Quem quer a verdade? (publicado originalmente em 1/4/2010)
O cinema – o bom cinema – vive de saltos e hiatos. Coincidentemente ou não, estes espaços sempre aparecem quando os diretores de ponta (raramente ocorre com atores) interrompem os trabalhos, seja para descansar, seja para se reciclar. É o diretor quem manda na sétima arte e isto estamos cansados de saber... E com Martin Scorsese aconteceu essa situação. Desde 2006 esperava-se algo dele, pois o documentário acerca dos Rollins Stones, ‘Shine a Light’ (2008), digamos assim, não valeu. O público aguardava a sua próxima apresentação de porte. E ela veio. ‘Ilha do Medo’, rodado há dois anos e agora lançado, é a mais nova obra-prima. Mistura drama, suspense, terror, psicologia e a contundência scorsesiana, acima de tudo.
Passa-se em 1954. O detetive Teddy (Leonardo DiCaprio, em sua quarta parceria com M. Scorsese) chega um hospital para loucos que cometeram crime, o Shutter Ashecliffe, localizado numa ilha, onde só se pode chegar e sair de balsa. Ele precisa investigar o desaparecimento de Raquel Solando, internada por matar os três filhos. Escoltado pelo assistente Chuck (Mark Ruffalo), Teddy mergulha num labirinto onde a saída é um ponto de interrogação. Nas averiguações, o detetive tem de lidar com os traumas da Segunda Guerra que o perseguem em pesadelos e nas dores de cabeça horrendas que costuma ter.
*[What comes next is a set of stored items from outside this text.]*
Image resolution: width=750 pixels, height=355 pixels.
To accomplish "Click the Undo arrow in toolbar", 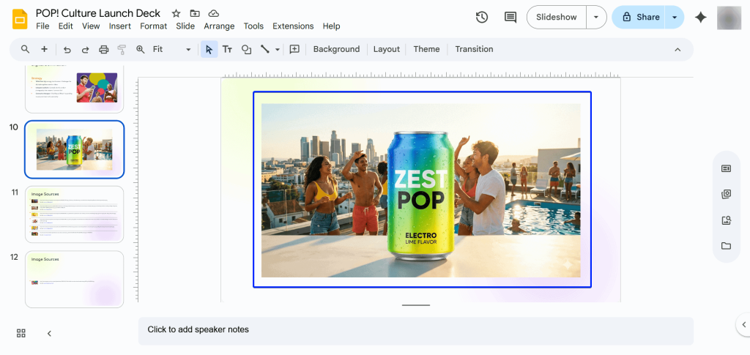I will (67, 50).
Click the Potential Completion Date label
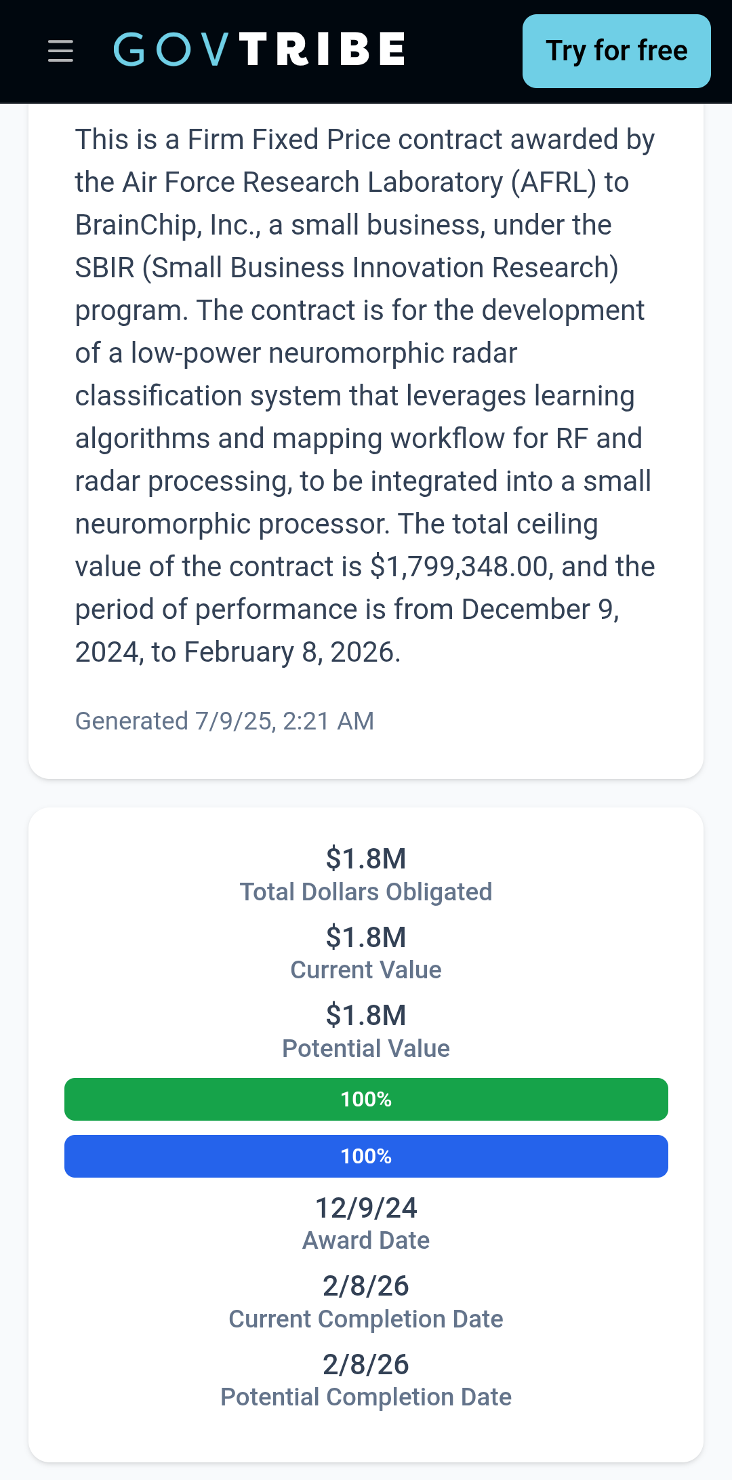The width and height of the screenshot is (732, 1480). (x=366, y=1397)
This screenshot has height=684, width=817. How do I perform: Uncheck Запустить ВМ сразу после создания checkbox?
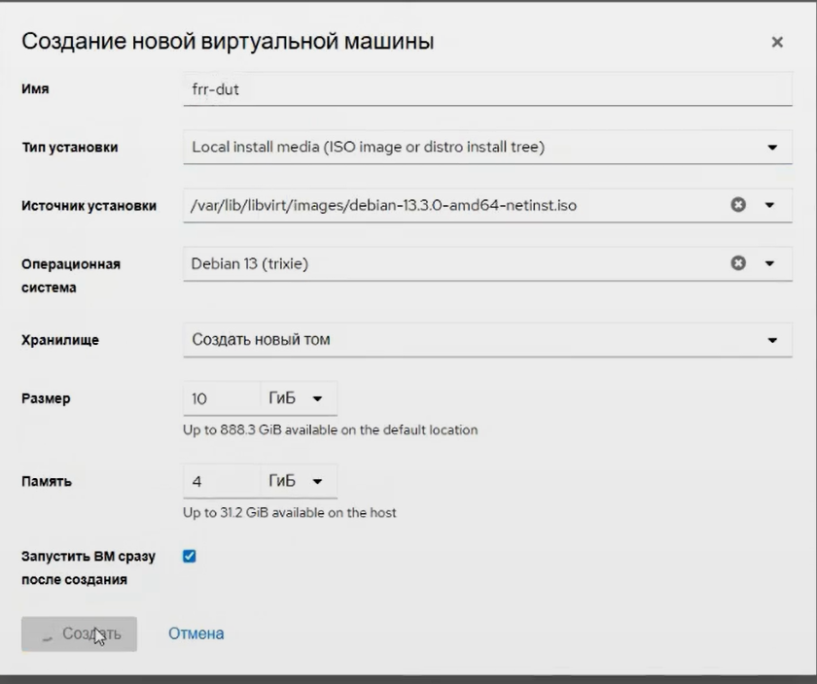click(190, 557)
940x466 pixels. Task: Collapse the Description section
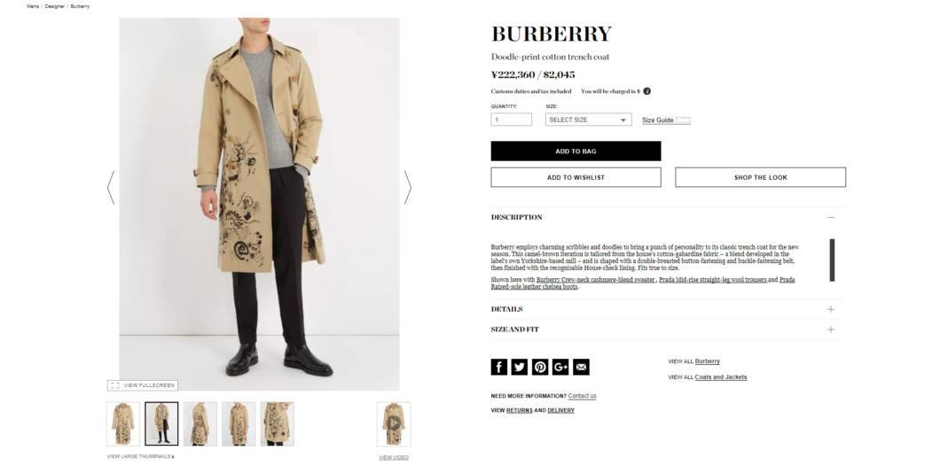(830, 217)
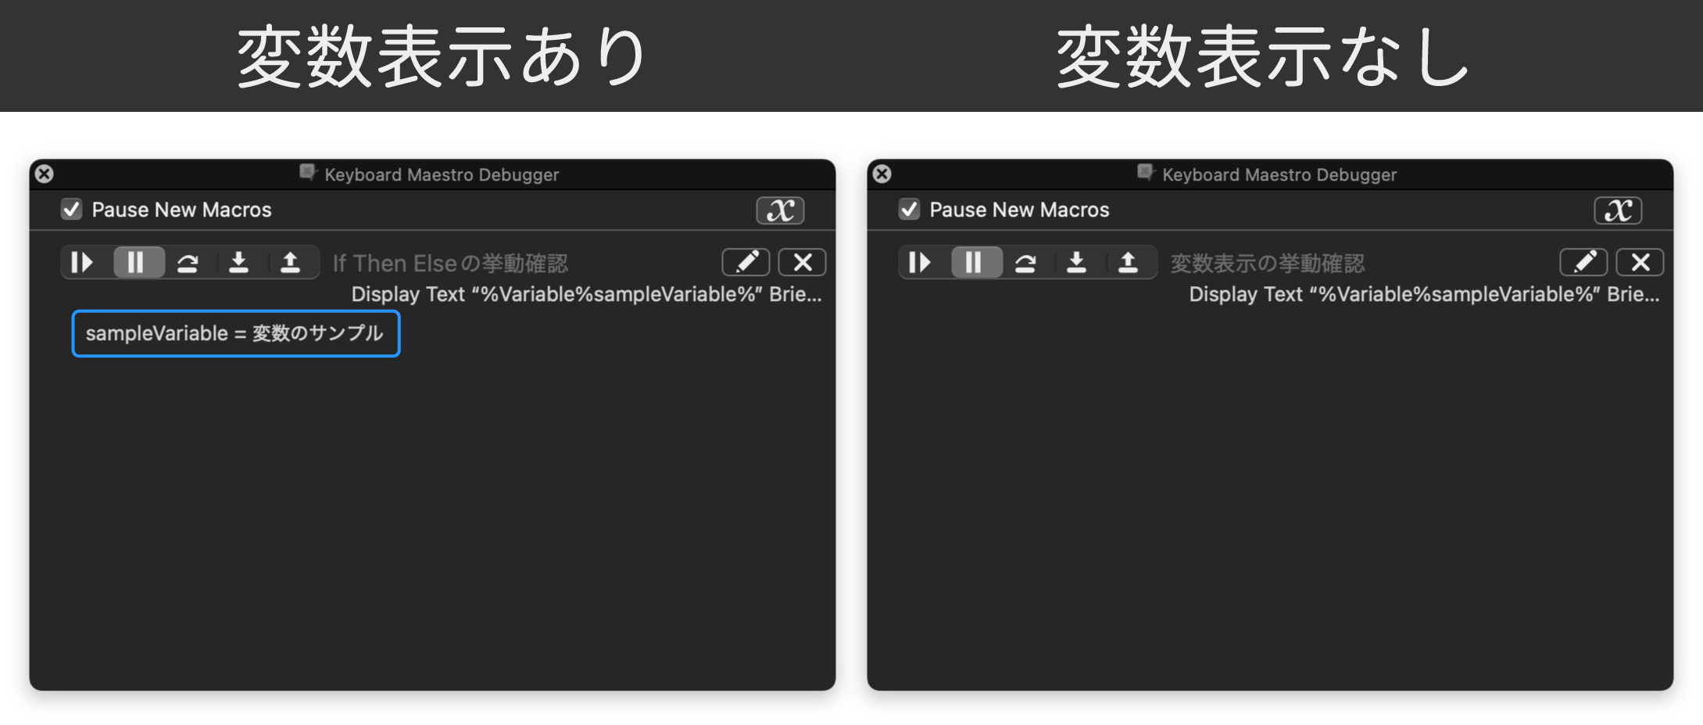Screen dimensions: 1703x725
Task: Uncheck Pause New Macros in left debugger
Action: click(72, 210)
Ele atuou como soldado e matou inúmeros nazistas. A estada no hospital, por isto e outros contratempos, se prolonga. Aos poucos, não se sabe o que é realidade, sonho, imaginação e alucinação. Quem afinal deseja ter a verdade?
‘Ilha do Medo’ é cheio de referências. Scorsese homenageia Alfred Hitchcock (escadas em forma de espiral lembram ‘Um Corpo que Cai’ – 1958) e Stanley Kubrick (a solidão imposta a Teddy é uma ode a Jack Torrance, de ‘O Iluminado’ –1980), por exemplo. Há várias que você perceberá ao longo da fita. A trilha sonora é mais um ponto a favor. Assinada por Jennifer Dunnington, a mesma de ‘Os Infiltrados’ e ‘Capote’, permeia o filme com sabor delicioso. São exemplares os momentos em que a trilha adentra esta película. A edição peculiar da veterana Thelma Schoonmaker (também colega de longa data do diretor) e o roteiro de Laeta Kalogridis completam o tripé de segurança. Tudo fica fácil quando se sabe como fazer.
No todo, vemos a qualidade de DiCaprio. A cada filme, o ator deixa para trás a imagem de só uma carinha bonitinha no vídeo e o personagem Jack de ‘Titanic’ (1997) para dar luz ao profissional maduro e confiante que hoje podemos ver nas telas. As orientações de Scorsese fizeram bem por sinal. Além dele, o elenco é ótimo. Temos atores bons em bons momentos. O script contribui: Ben Kingsley e o octogenário Max Von Sydow têm interpretações lineares, como Michelle Williams, Emily Mortimer e Mark Ruffalo.